Richard Buck officiated their wedding, and Powhatan gave the newlyweds property just across the James River from Jamestown.
The two never lived on the land, but their marriage helped create peace among the natives and the English settlers for many years.
The two had a son, Thomas Rolfe, who was born in January 1615.
John took his native wife to England on the Treasurer, commanded by Samuel Argall, in 1615 with their son Thomas. They arrived on June 12.
The two were greeted by much fanfare when they arrived in England, and Pocahontas was received like visiting royalty.

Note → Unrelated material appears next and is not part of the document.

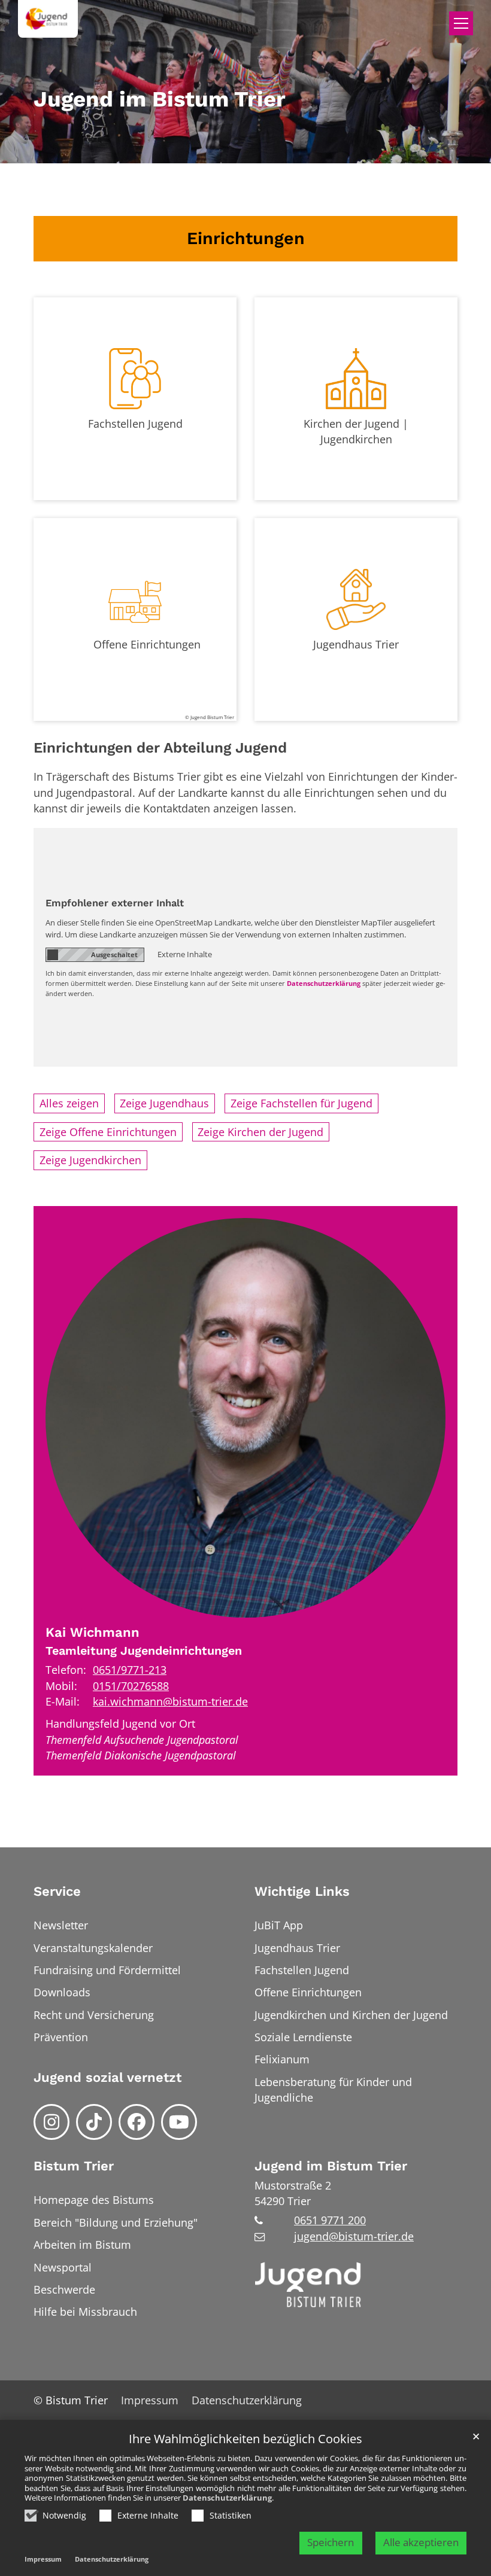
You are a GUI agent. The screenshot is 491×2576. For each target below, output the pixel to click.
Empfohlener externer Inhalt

She gave a face to the natives that the English had met in the New World.
As John and Rebecca were preparing for their trip back to Virginia in 1617, Rebecca became very sick and died. Thomas survived and was adopted by Sir Lewis Stukley and later by John's brother Henry.
After burying another wife, John returned to Virginia.
Final Years
In 1619, John Rolfe married a third time to Jane Pierce. She was the daughter of the English colonist Captain William Pierce.
The two had a daughter, Elizabeth, who would survive until adulthood. She would marry John Milner of Virginia.
John Rolfe died in 1622.
The land that was given by Powhatan was willed to his son Thomas. In 1640, he sold a portion of it to Thomas Warren.
Thomas Rolfe left England as an adult and returned to Virginia. He married Jane Poythress and had one child, Jane Rolfe.
Jane married Robert Bolling and had a son, John Bolling. Bolling married Mary Kennon and had six children who survived. Through this family line, there are many surviving relatives of John Rolfe.